--- START ---

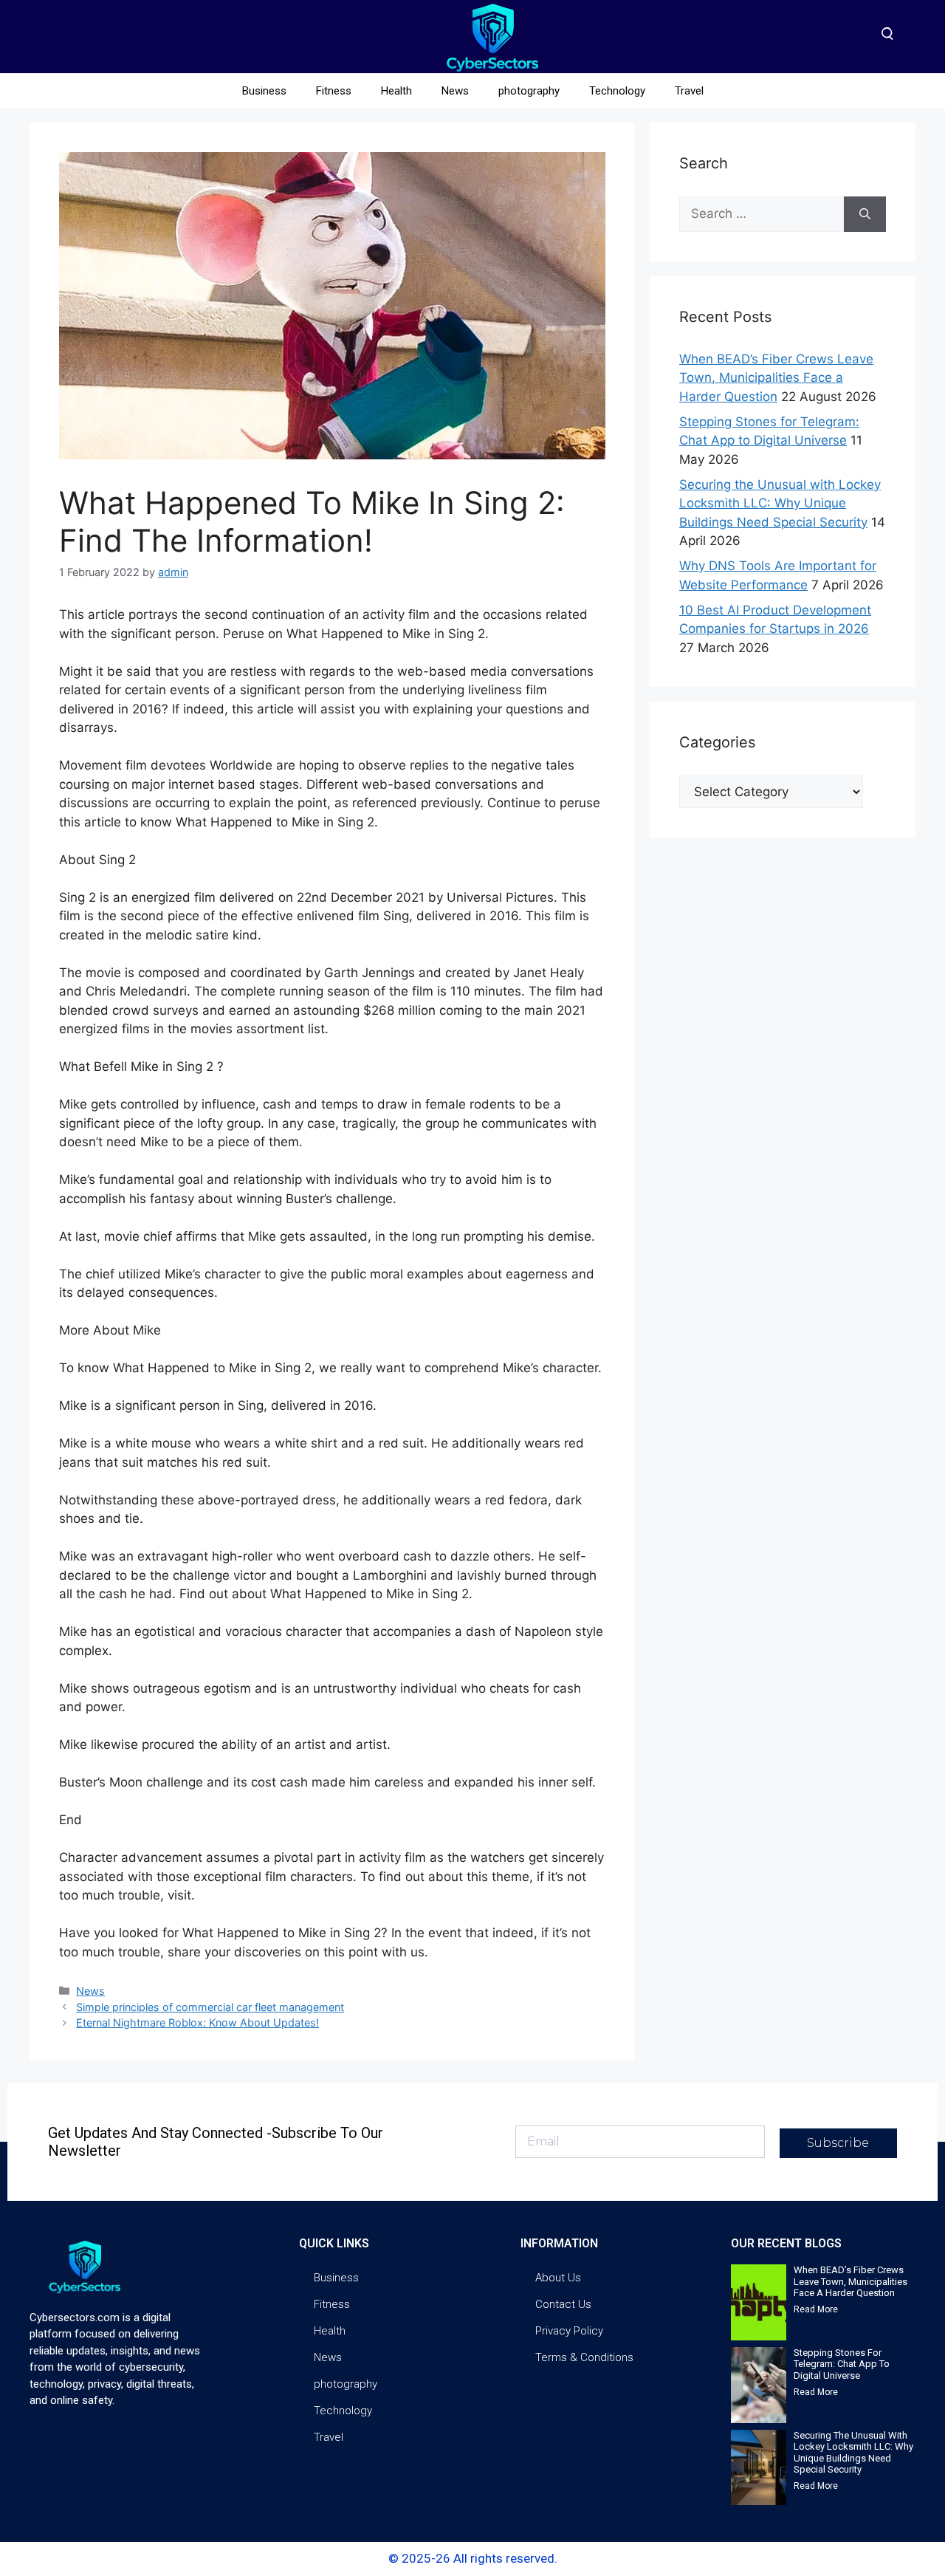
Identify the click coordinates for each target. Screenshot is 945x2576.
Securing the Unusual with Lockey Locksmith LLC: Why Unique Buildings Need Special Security (780, 503)
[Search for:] (761, 214)
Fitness (333, 90)
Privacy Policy (569, 2330)
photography (529, 90)
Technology (617, 90)
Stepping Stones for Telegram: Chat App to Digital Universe (842, 2364)
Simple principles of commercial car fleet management (210, 2007)
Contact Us (563, 2304)
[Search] (865, 214)
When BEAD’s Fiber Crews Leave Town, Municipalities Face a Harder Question (776, 378)
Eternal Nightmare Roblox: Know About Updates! (197, 2022)
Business (264, 90)
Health (396, 90)
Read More (816, 2309)
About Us (558, 2277)
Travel (689, 90)
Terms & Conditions (584, 2357)
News (455, 90)
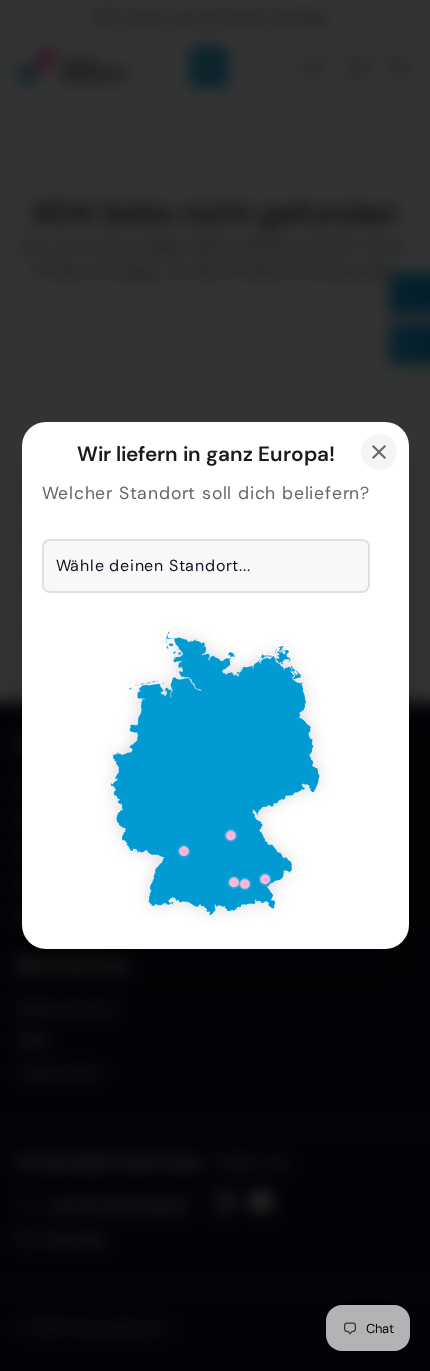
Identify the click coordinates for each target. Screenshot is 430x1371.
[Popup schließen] (379, 452)
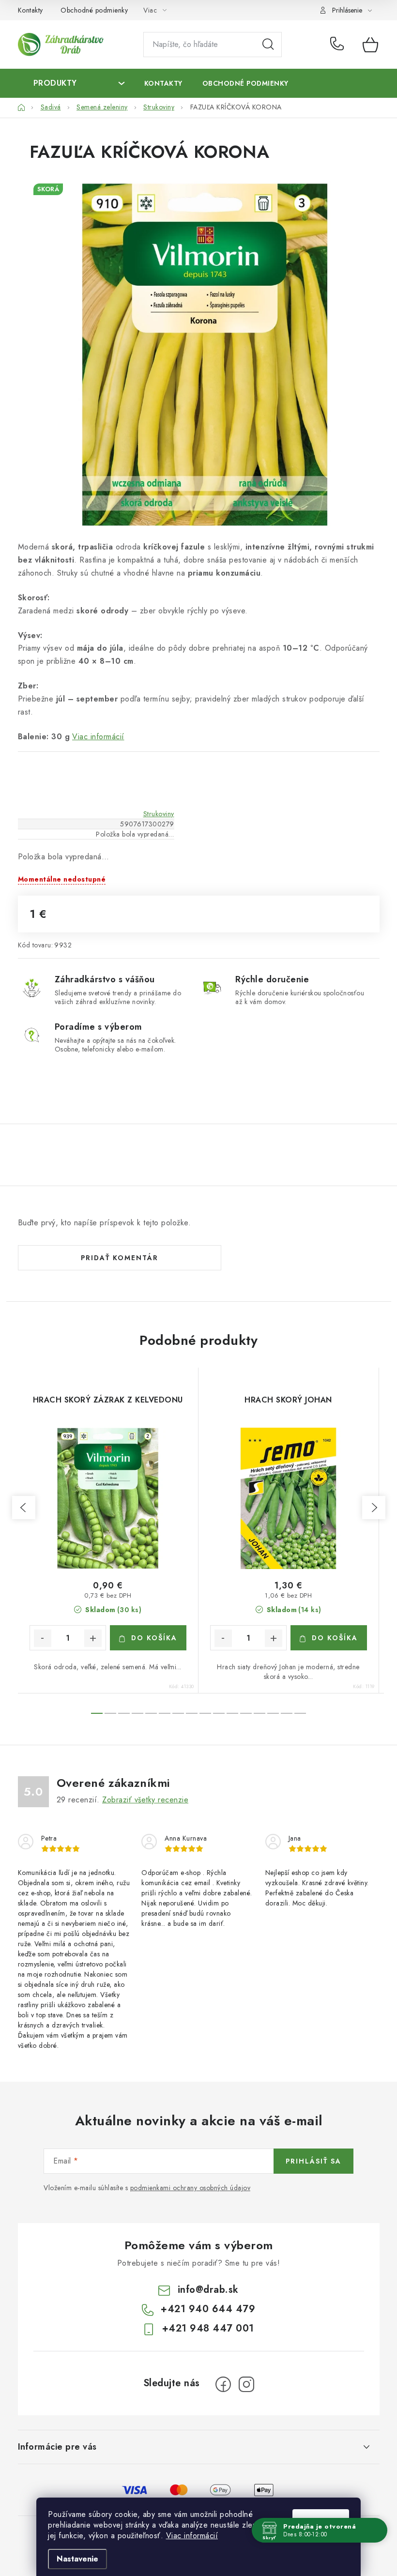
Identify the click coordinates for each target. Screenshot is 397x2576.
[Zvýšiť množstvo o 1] (93, 1638)
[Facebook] (223, 2384)
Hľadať (268, 44)
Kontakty (30, 10)
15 (300, 1713)
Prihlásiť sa (313, 2161)
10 (232, 1713)
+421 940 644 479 (339, 44)
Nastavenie (77, 2558)
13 (273, 1713)
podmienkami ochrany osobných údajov (190, 2188)
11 (246, 1713)
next (373, 1507)
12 (259, 1713)
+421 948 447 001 (208, 2328)
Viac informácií (192, 2535)
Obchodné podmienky (94, 10)
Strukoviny (158, 814)
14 (286, 1713)
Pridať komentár (119, 1258)
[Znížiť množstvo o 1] (42, 1638)
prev (23, 1507)
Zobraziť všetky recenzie (145, 1799)
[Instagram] (246, 2384)
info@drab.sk (208, 2290)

--- END ---

What you are asked to do: Repeat the preceding records precisely, and leave every picture out of the copy.

Response:
Identify the click coordinates for each target. Screenshot is 945x2576.
Securing the Unusual with Lockey Locksmith LLC: Why Unique Buildings Need Special Security (780, 503)
[Search for:] (761, 214)
Fitness (333, 90)
Privacy Policy (569, 2330)
photography (529, 90)
Technology (617, 90)
Stepping Stones for Telegram: Chat App to Digital Universe (842, 2364)
Simple principles of commercial car fleet management (210, 2007)
Contact Us (563, 2304)
[Search] (865, 214)
When BEAD’s Fiber Crews Leave Town, Municipalities Face a Harder Question (776, 378)
Eternal Nightmare Roblox: Know About Updates! (197, 2022)
Business (264, 90)
Health (396, 90)
Read More (816, 2309)
About Us (558, 2277)
Travel (689, 90)
Terms & Conditions (584, 2357)
News (455, 90)
Identify the click coordinates for each target. Screenshot is 430x1371.
[Popup schließen] (379, 452)
Identify the click coordinates for each target. Screenshot is 397x2576.
[Zvýšiť množstvo o 1] (93, 1638)
[Facebook] (223, 2384)
Hľadať (268, 44)
Kontakty (30, 10)
15 (300, 1713)
Prihlásiť sa (313, 2161)
10 (232, 1713)
+421 940 644 479 (339, 44)
Nastavenie (77, 2558)
13 (273, 1713)
podmienkami ochrany osobných údajov (190, 2188)
11 (246, 1713)
next (373, 1507)
12 (259, 1713)
+421 948 447 001 (208, 2328)
Viac informácií (192, 2535)
Obchodné podmienky (94, 10)
Strukoviny (158, 814)
14 (286, 1713)
Pridať komentár (119, 1258)
[Znížiť množstvo o 1] (42, 1638)
prev (23, 1507)
Zobraziť všetky recenzie (145, 1799)
[Instagram] (246, 2384)
info@drab.sk (208, 2290)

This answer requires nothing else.